Akin to graduates: Be dangerous for Christ
WAKE FOREST, N.C. (BP) -- In his charge to graduates, Southeastern Baptist Theological Seminary President Danny Akin encouraged them to give their whole lives to Christ because of the grace Christ has provided.
Southeastern Seminary awarded 184 undergraduate and graduate degrees during its fall graduation ceremony on Dec. 11.
Akin quoted martyred missionary, Jim Elliot: "Oh that God would make us dangerous."
"And by the way, I have prayed that prayer for all of you," Akin said as he turned to graduates seated on the front rows. "I have prayed that God would make you dangerous.... I want the demons to run and flee because of the power of God that is vibrant in each of your lives."
Among the fall graduating class were Trevin Wax, managing editor of The Gospel Project curriculum at LifeWay Christian Resources, and David Rogers, former missionary to Spain and current high school Spanish teacher.
Wax graduated with a doctor of philosophy in applied theology. Through The Gospel Project, Wax creates Christ-centered Bible curriculum for all ages. He plans to use his doctorate to continue to equip the church and train younger generations of believers.
Southeastern Provost Bruce Ashford served as major professor for Wax during his time at the seminary. "It has been a joy to supervise Trevin's work in Southeastern's Ph.D. program," Ashford said. "He is extraordinarily bright, hard-working and theologically perceptive."
Christianity Today recently named Wax as one of 33 millennials leading the next generation of evangelicals. He writes daily for Kingdom People, a blog hosted by The Gospel Coalition. Wax also regularly contributes to publications including The Washington Post, Religion News Service, Christianity Today and WORLD magazine.
Wax said he chose to study at Southeastern because of the seminary's focus on missions. "Southeastern is a Great Commission seminary," he said. "[The school's] heartbeat of missions is very much aligned with my own."
David Rogers, son of Adrian Rogers, spent 18 years with the International Mission Board as a missionary to Spain. Now living in Memphis, Tenn., Rogers is a high-school Spanish teacher in an inner-city public school. He also serves on the leadership team at The Pursuit Church, an intentionally multi-ethnic, multi-cultural church plant in Memphis.
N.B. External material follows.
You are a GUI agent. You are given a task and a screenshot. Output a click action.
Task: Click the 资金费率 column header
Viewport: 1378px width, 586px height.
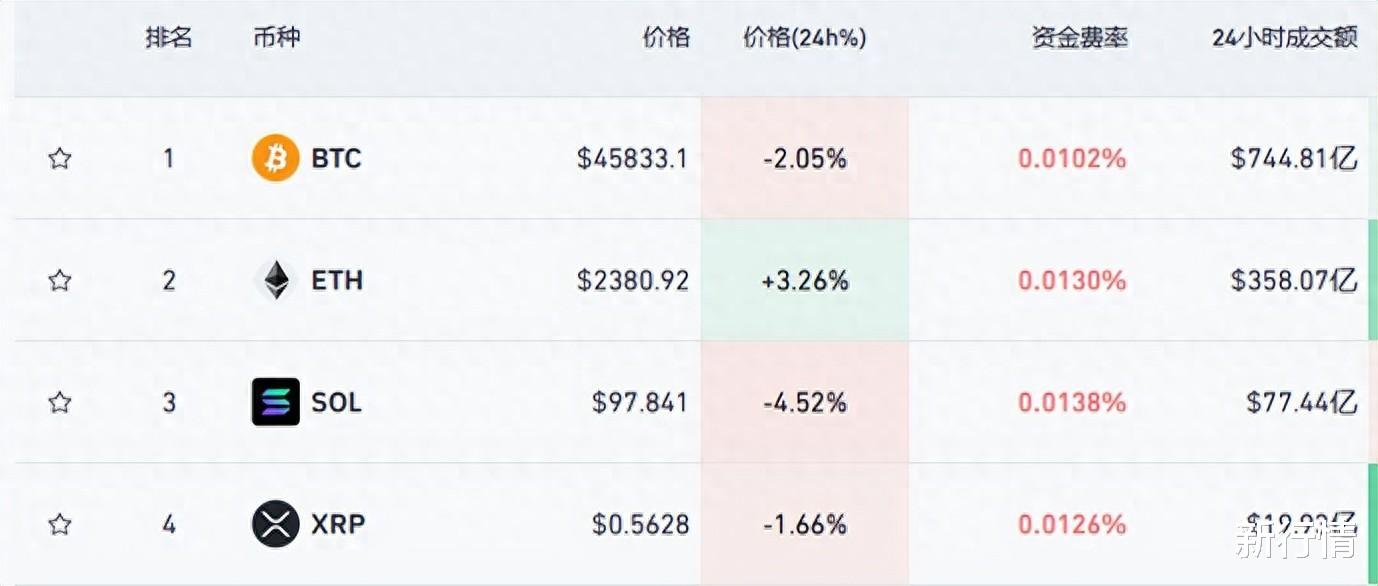[1080, 38]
Rogers entered the Ph.D. program at Southeastern through a special partnership with the seminary and the IMB. He also studied under Ashford for his doctorate of philosophy.
"David Rogers is an exemplary Southeastern graduate in every way," Ashford said. "Before starting the Ph.D. program at Southeastern, he served faithfully with the IMB for years. During the Ph.D. program, in addition to his full-time research and studies, he also served Love Worth Finding Ministries, which is the broadcasting and resource ministry founded by his father."
Rogers plans to use his degree from Southeastern to write on missiology, culture and theology and to teach people to fulfill the Great Commission in both the classroom and the local church.
"The teaching I have received at Southeastern has given me a greater depth of understanding of the theological basis of the Great Commission and the mission of the church," Rogers said. "The faculty and fellow students have encouraged me to be a better scholar and a more faithful disciple of Jesus."
Twenty-four students from the seminary's Global Theological Initiative cohort in Brazil will also be awarded master of theological studies degrees for the fall 2015 semester. The awards ceremony for these students will be held in Brazil in February.